Once in royal David’s city
Once in royal David’s city. Cecil Frances Alexander* (1818-1895).
First published in Hymns for Little Children (1848) in six stanzas. Alexander wrote hymns for the articles of the Apostles’ Creed: this one is on ‘was conceived by the Holy Ghost, born of the Virgin Mary’. It was printed in the Appendix (1868) to the First Edition of A&M, together with the tune by Henry John Gauntlett* entitled IRBY; since that time it has featured in the Christmas section of almost every hymn book. It has become the traditional opening of many Festivals of Nine Lessons and Carols*, following the example of King’s College, Cambridge, where the solo singing of the first stanza makes a moment of remarkable beauty.
The hymn’s strength is in its story-telling, later mixed with admonition.
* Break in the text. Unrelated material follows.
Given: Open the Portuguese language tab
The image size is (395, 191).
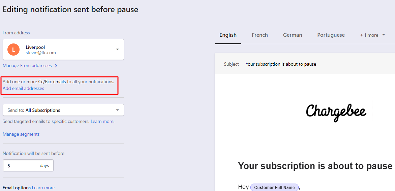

The ‘Once’ of line 1 is the ‘Once upon a time’ with which fairy-stories begin, and the first two and a half stanzas are a simple and unhurried narrative of the Christmas story. Because it is often used as a processional hymn, the six stanzas perform an important function, leading the choir slowly from the opening lines and the lowly cattle shed to the final ending with the children in white around the throne of heaven. Some books have found the last stanza too sentimental, and have omitted it; others have attempted to rewrite the end of stanza 3, ‘Christian children all must be/ Mild, obedient, good as he’ (the Companion to H82 describes this as ‘a childhood that is neither real nor psychologically sound’ (Volume 3A, p. 199). Thus in H82 there is a replacement stanza by James Waring McCrady, ending ‘yet this child, our Lord and brother,/ brought us love for one another.’ In the next stanza (4) ‘childhood’s pattern’ becomes ‘lifelong pattern’, and ‘He was little, weak, and helpless’ becomes ‘he was tempted, scorned, rejected’.
The final stanza is difficult, because Alexander may have been thinking of children who died young, in an age when infant mortality was more common than it is now. But the association of children with angels, and the portrayal of angels with children’s faces, was common in the 19th century; and the word ‘children’ may be metaphorical and may suggest something other than actual children. In a sense, we all become like children when singing this hymn, and the vision of heaven at the end is profoundly comforting and appropriate to children and adults alike. For the 21st century, H82 has its own solution. Instead of ‘When like stars his children crowned,/ All in white shall wait around', it ends:
Christ, revealed to faithful eye,
set at God's right hand on high.
This is said ‘to give a much more balanced image of the Church Triumphant’ (Companion, 3A, p. 200). The preference will depend on the degree to which the reader or singer is prepared to forego literal-mindedness in favour of imaginative surrender. Those who criticise the end of stanza 3 because they think that children today do not to wish to be mild, obedient and good, may be right. But the magic of the opening stanzas is so great that during the singing of this hymn it encourages the suspension of disbelief that is part of Christmas itself. As one critic has written: ‘To say that Mrs Alexander’s children are unreal in this post-Freudian age is to rationalize the Christmas spirit out of existence’ (2002, p. 286).
JRW
Further Reading
J.R. Watson, An Annotated Anthology of Hymns, Oxford: Oxford University Press, 2002).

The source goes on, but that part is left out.